CONSIGNE>
Donnez la suite du texte officiel sur l'enseignement bilingue par immersion en langue régionale, en reprenant juste après sa dernière phrase.

TEXTE À LIRE>
_ _ _ _ _ _ _

N°33 du 13 septembre

2001

www.education.gouv.fr/bo/2001/33/encarte.htm - nous écrire



ENCART B.O. n°33 du 13-09-2001

MISE EN ŒUVRE DE L'ENSEIGNEMENT BILINGUE PAR IMMERSION DANS LES ÉCOLES ET ÉTABLISSEMENTS "LANGUES RÉGIONALES"
C. n° 2001-168 du 5-9-2001
NOR : MENE0101627C

RLR : 514-6 ; 525-6

MEN - DESCO A2


Texte adressé aux rectrices et recteurs d'académie ; aux inspectrices et inspecteurs d'académie, directrices et directeurs des services départementaux de l'éducation nationale ; aux inspectrices et inspecteurs d'académie, inspectrices et inspecteurs pédagogiques régionaux ; aux chefs d'établissement ; aux inspectrices et inspecteurs chargés des circonscriptions du premier degré ; aux directrices et directeurs d'école
r L'enseignement bilingue par immersion constitue une des modalités d'apprentissage de la langue régionale permettant l'accès à la pratique d'un bilinguisme équilibré.
Il peut être dispensé dans les écoles et établissements "langues régionales" qui ont été définis par arrêté.

Ces écoles et établissements publics issus du réseau des écoles, collèges, lycées mis en place par le réseau associatif, dans le cadre de leur mode d'organisation pédagogique spécifique, sont intégrés, à législation constante, au dispositif général de l'enseignement des langues vivantes de l'école maternelle à l'université. L'enseignement bilingue par immersion que ces établissements proposent contribue, au même titre que les autres formes d'enseignement par immersion qui peuvent être pratiquées dans les autres écoles ou établissements publics, à l'élargissement de la politique d'offre publique d'enseignement des langues vivantes préconisé dans ce plan.


I - ORIENTATIONS GÉNÉRALES


L'enseignement de la langue régionale offert dans les établissements "langues régionales" participe aux évolutions que sera susceptible de connaître, au cours des prochaines années, l'enseignement des langues vivantes. Dans ce cadre, l'ouverture sur d'autres cultures dans un esprit de tolérance ainsi que l'acquisition d'une maîtrise dans l'expression de la communication constituent des éléments fondamentaux du projet pédagogique.

L'enseignement bilingue dispensé selon la méthode dite de l'immersion se caractérise par l'utilisation de la langue régionale comme langue véhiculaire pour les autres apprentissages et enseignements ainsi que pour la vie scolaire.

Cette utilisation de la langue régionale puis le transfert des compétences ainsi acquises au français favorisent dans l'enseignement bilingue par immersion l'acquisition d'une bilingualité équilibrée dès la fin de l'école élémentaire.


II - ORGANISATION DES ENSEIGNEMENTS À L'ÉCOLE PRIMAIRE


a) Implantation des écoles "langues régionales"


Les écoles "langues régionales" sont inscrites au sein de la carte départementale et académique des sites bilingues qui sera progressivement construite pour assurer de façon cohérente la continuité et le développement de l'enseignement bilingue selon ses diverses modalités.

_ _ _ _ _ _ _

MATÉRIEL FOURNI>
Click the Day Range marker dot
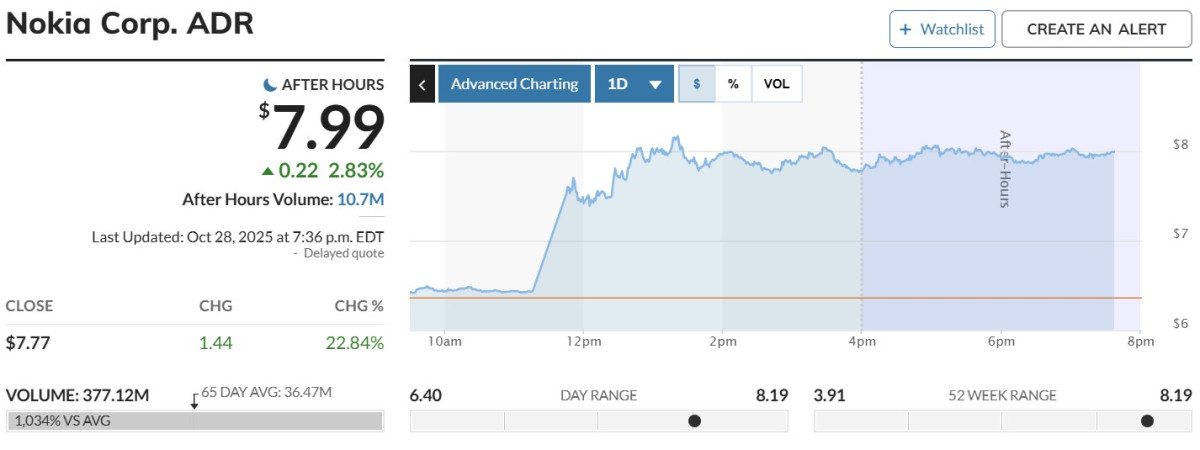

_ _ _ _ _ _ _

RÉSULTAT DE L'EXERCICE>
Les inspecteurs d'académie, directeurs des services départementaux de l'éducation nationale, auxquels il revient de s'assurer que l'ensemble des conditions énoncées ci-dessous se trouvent effectivement réalisées, veilleront avec la plus grande attention à la cohérence de ces sites avec les autres sites bilingues existant dans le département, ainsi qu'à une bonne répartition des diverses modalités d'enseignement bilingue.

Les règles définies par l'inspecteur d'académie, directeur des services départementaux de l'éducation nationale obéissent aux principes généraux indiqués ci-dessous.

La création d'une école bilingue qui pratique l'enseignement par immersion peut être envisagée à l'initiative des enseignants et/ou des parents du secteur concerné, de leurs représentants ou des représentants de la collectivité locale.

Le projet fera l'objet d'une concertation entre les partenaires concernés. Parents et municipalités doivent être bien informés des objectifs de l'enseignement bilingue par immersion. Leur adhésion au projet est une des conditions de sa réussite. Une information approfondie sera donc menée par les conseillers pédagogiques de langue régionale ou, à défaut, les maîtres-formateurs et maîtres itinérants, l'inspecteur de la circonscription, l'inspecteur chargé des écoles bilingues et l'inspecteur ou le chargé de mission d'inspection pédagogique régionale de langue et culture régionales ; le conseil académique des langues régionales apportera son concours.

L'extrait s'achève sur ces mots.